My objective is to evaluate a dataframe, and return some data quality checks for a shift scheduling system.
Today I'm doing this:
employees
.withColumn(
"record_validity",
split(
concat_ws(
",",
when($"employmentPeriod"<0, "corrupt:date:negative-period"),
when($"deactivationDate".isNull && $"hiredDate".isNull, "corrupt:date:missing"),
when($"synthetic_hiredDate".isNull, "corrupt:date:deactivated-after-creation"),
when($"hiredDate".isNull, "corrupt:date:missing-hire-date"),
when($"deactivationDate".isNull && $"employment"==="active", "valid:implicit")
),
","
)
)
Which returns:
["corrupt:date:missing", "corrupt:date:deactivated-after-creation", "corrupt:date:missing-hire-date", "valid:primary-department:missing"]

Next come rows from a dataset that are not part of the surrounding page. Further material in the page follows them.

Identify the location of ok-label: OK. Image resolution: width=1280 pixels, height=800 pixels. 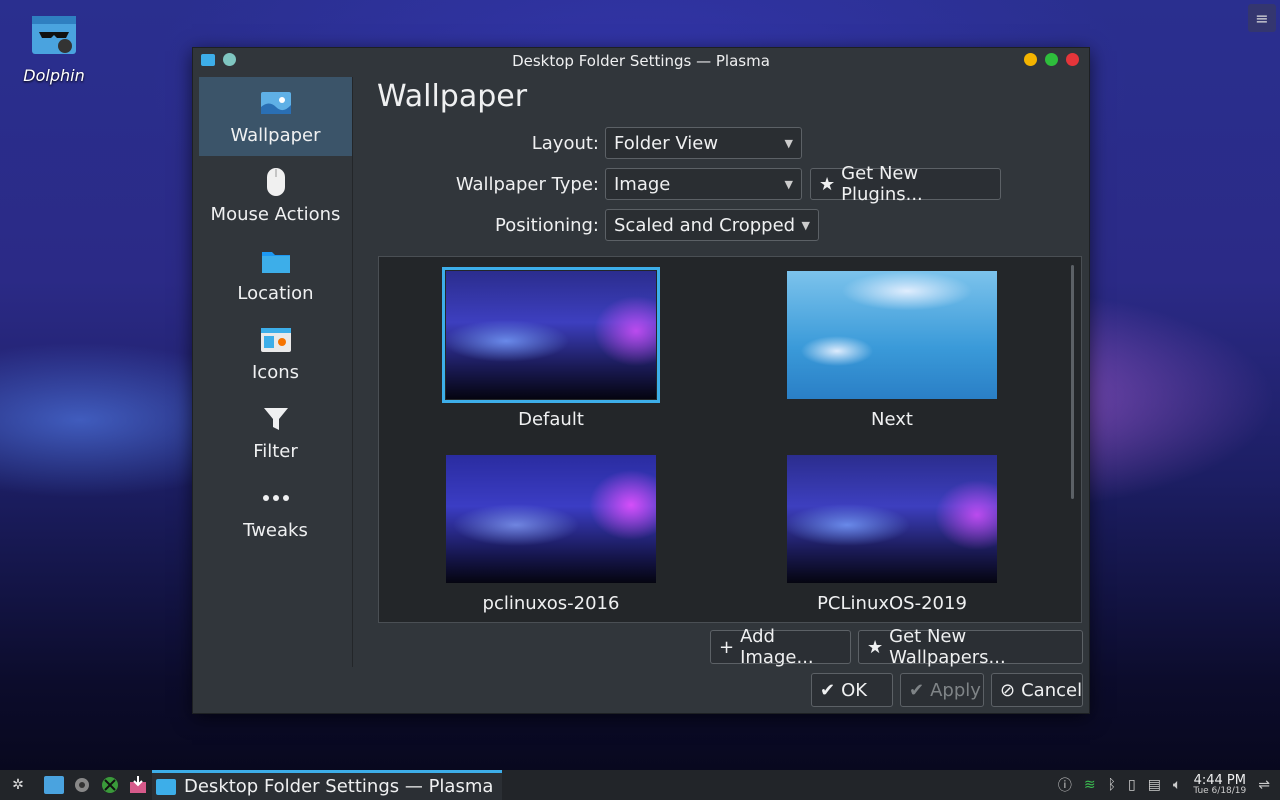
(854, 690).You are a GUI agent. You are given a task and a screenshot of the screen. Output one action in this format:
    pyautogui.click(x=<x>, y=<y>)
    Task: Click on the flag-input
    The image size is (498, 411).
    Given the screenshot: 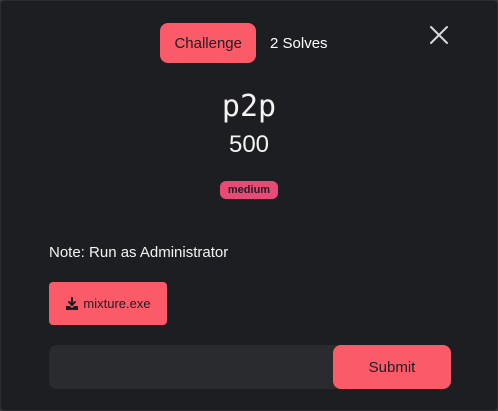 What is the action you would take?
    pyautogui.click(x=195, y=367)
    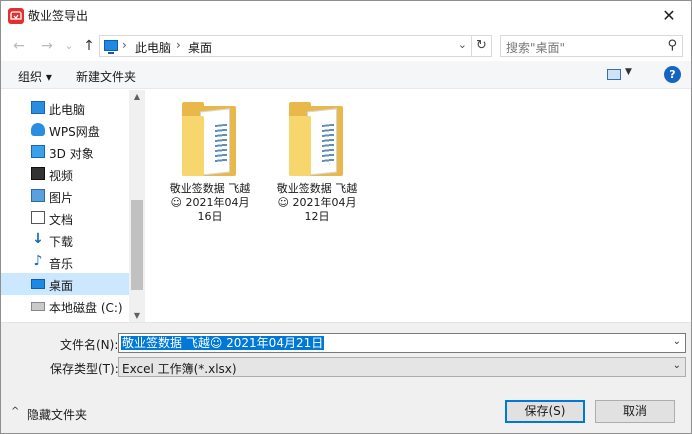  What do you see at coordinates (62, 264) in the screenshot?
I see `sidebar-item-label: 音乐` at bounding box center [62, 264]. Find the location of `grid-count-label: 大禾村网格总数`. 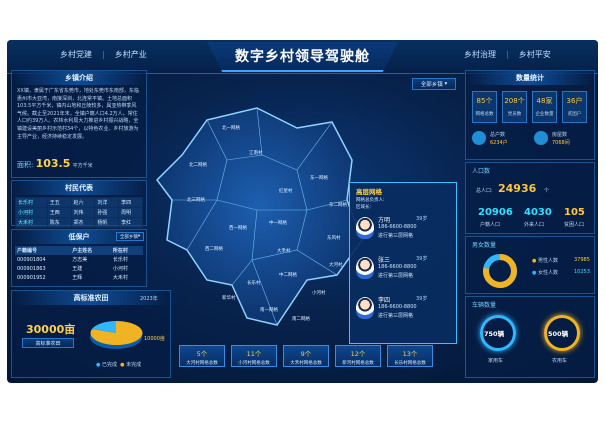

grid-count-label: 大禾村网格总数 is located at coordinates (306, 364).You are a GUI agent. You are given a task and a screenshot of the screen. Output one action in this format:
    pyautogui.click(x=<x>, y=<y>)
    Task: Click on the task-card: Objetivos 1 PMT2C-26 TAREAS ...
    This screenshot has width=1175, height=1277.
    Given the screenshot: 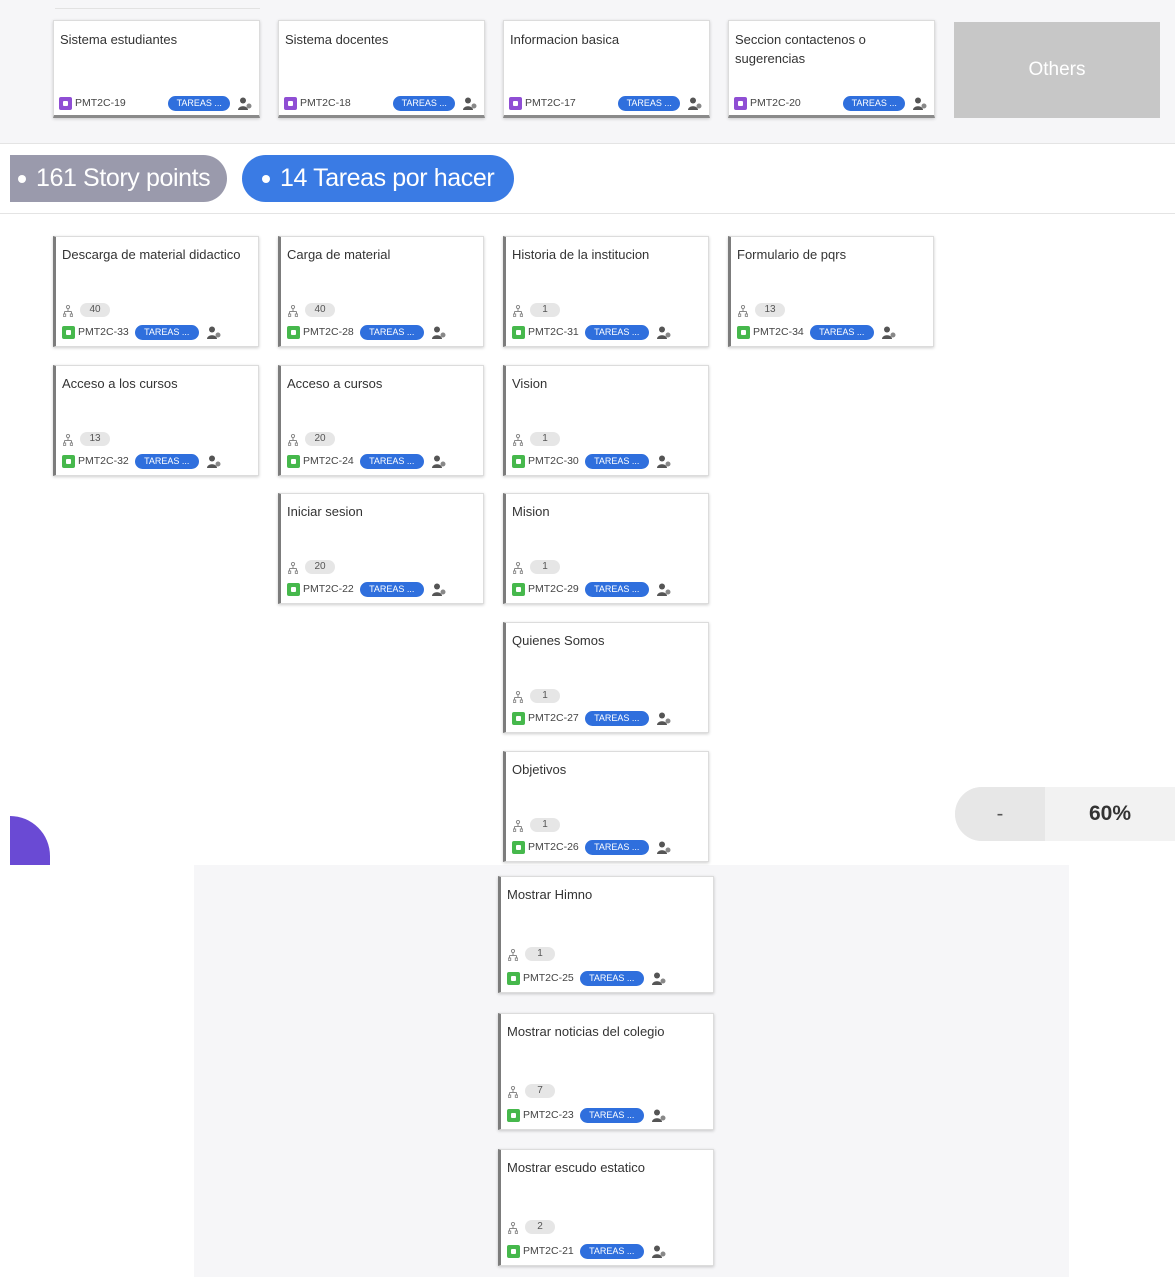 What is the action you would take?
    pyautogui.click(x=606, y=806)
    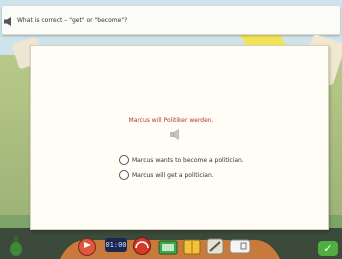 Image resolution: width=342 pixels, height=259 pixels. What do you see at coordinates (188, 160) in the screenshot?
I see `answer-option-label: Marcus wants to become a politician.` at bounding box center [188, 160].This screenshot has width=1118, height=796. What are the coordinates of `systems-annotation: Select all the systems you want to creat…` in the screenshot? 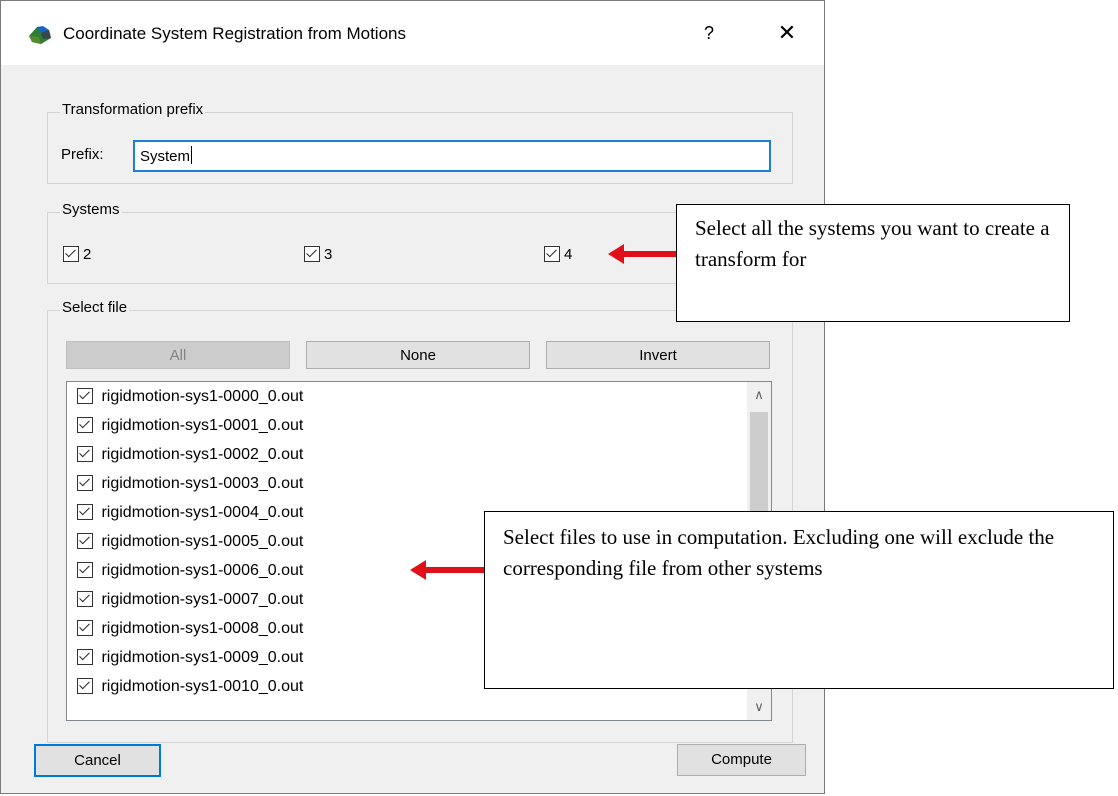 It's located at (873, 263).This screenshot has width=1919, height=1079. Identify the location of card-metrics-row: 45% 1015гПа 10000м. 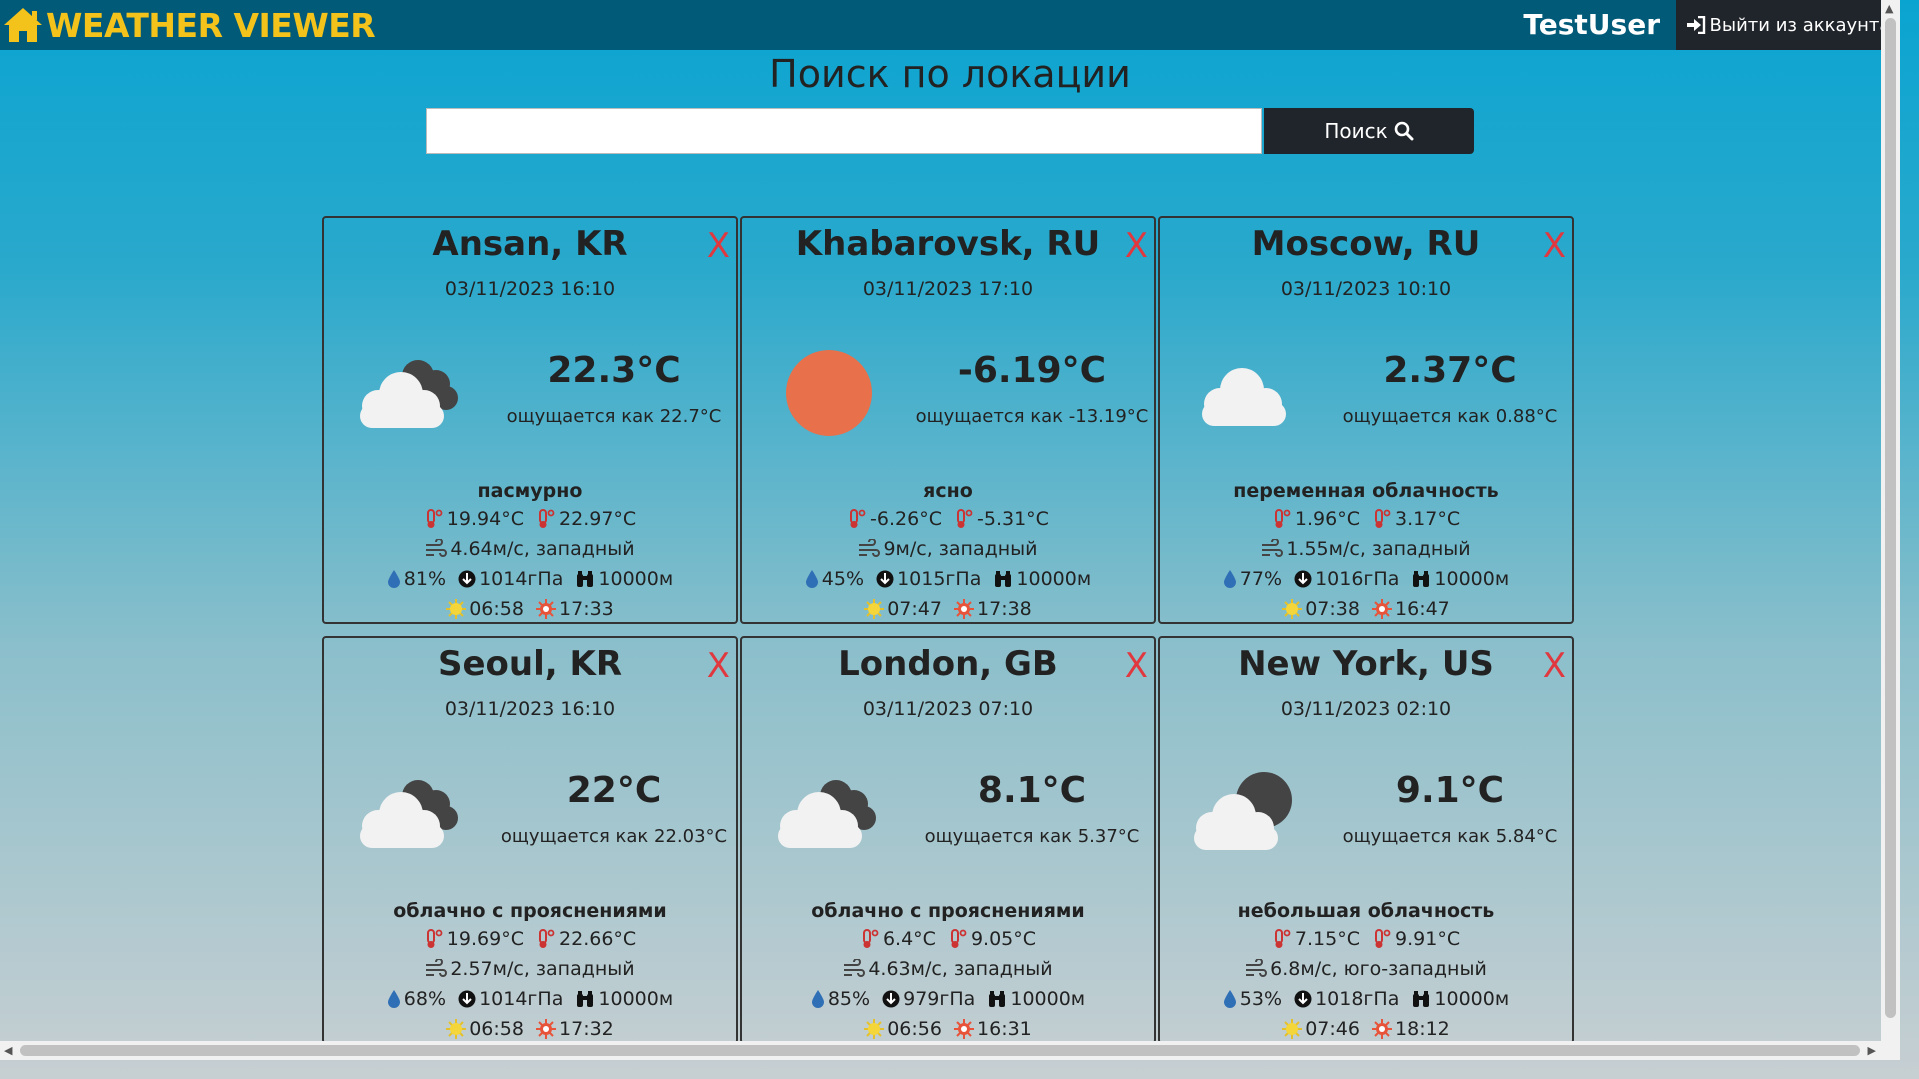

However, I'd like to instead return an array of structs as these checks are going to become more complicated & the eng team would prefer to get it in this format:
[{ validationCategory: "corrupt", validationError: "date-negative-period" }
{ validationCategory: "corrupt", validationError: "date-missing" }
{...etc...}]
I tried modifying my when
to return a struct instead of a string, but it can't (if my other SO reading is correct). So I'm a bit stumped as to how to continue - any hints appreciated.
CodePudding user response:
How about the idea of maintaining logic separately in tuples of the kind (category, error, condition)
.
You can then manipulate this list of tuples to create structure you require:
val validations =
List(
("corrupt", "date-negative-period",
$"employmentPeriod"<0),
("corrupt", "date-missing",
$"deactivationDate".isNull && $"hiredDate".isNull),
("corrupt", "date-deactivated-after-creation",
$"synthetic_hiredDate".isNull),
("corrupt", "date-missing-hire-date",
$"hiredDate".isNull),
("valid", "implicit",
$"deactivationDate".isNull && $"employment"==="active")
)
def validation_list =
validations.map{
case (category, error, condition) =>
when(
condition,
struct(
lit(category).as("validationCategory"),
lit(error).as("validationError")
)
)
}
Then from this list of validation columns you will build your array column, possibly filtering out the null results (i.e. null
- validation check that passed):
val df = employees.withColumn("record_validity", filter(array(validation_list:_*), x => x.isNotNull))
df.printSchema
root
...
|-- record_validity: array (nullable = false)
| |-- element: struct (containsNull = true)
| | |-- validationCategory: string (nullable = false)
| | |-- validationError: string (nullable = false)